Identification of G-quadruplex structures that possess transcriptional regulating functions in the Dele and Cdc6 CpG islands.

Background: G-quadruplex is a DNA secondary structure that has been shown to play an important role in biological systems. In a previous study, we identified 1998 G-quadruplex-forming sequences using a mouse CpG islands DNA microarray with a fluorescent-labeled G-quadruplex ligand. Among these putative G-quadruplex-forming sequences, G-quadruplex formation was verified for 10 randomly selected sequences by CD spectroscopy and DMS footprinting analysis. In this study, the biological function of the 10 G-quadruplex-forming sequences in the transcriptional regulation has been analyzed using a reporter assay.

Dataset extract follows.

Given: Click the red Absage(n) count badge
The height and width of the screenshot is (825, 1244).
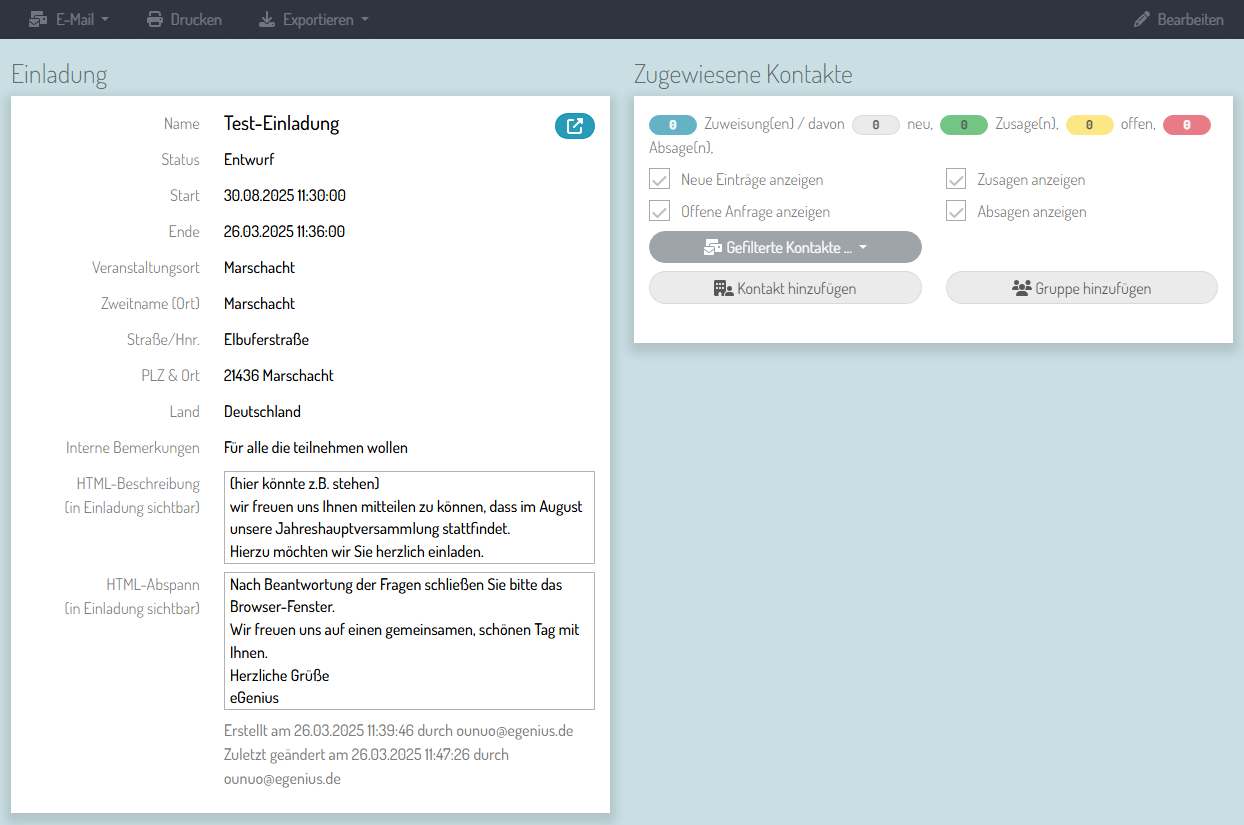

Results: When G-quadruplex-forming sequences from the Dele and Cdc6 genes have been cloned in reporter vectors carrying a minimal promoter and the luciferase gene, luciferase expression is activated. This has also been detected in experiments applying a promoterless reporter vector. Mutational analysis reveals that guanine bases, which form the G-tetrads, are important in the activation. In addition, the activation has been found to decrease by the telomestatin derivative L1H1-7OTD which can bind to the G-quadruplex DNA. When Dele and Cdc6 CpG islands, containing the G-quadruplex-forming sequence, have been cloned in the promoterless reporter vector, the luciferase expression is activated. Mutational analysis reveals that the expression level is decreased by mutation on Dele G-quadruplex; however, increased by mutation on Cdc6 G-quadruplex.

Conclusion: Dele and Cdc6 G-quadruplex formation is significant in the transcriptional regulation. Dele and Cdc6 G-quadruplex DNA alone possess enhancer and promotor function. When studied in more complex CpG islands Dele G-quadruplex also demonstrates promotor activity, whereas Cdc6 G-quadruplex may possess a dual function of transcriptional regulation.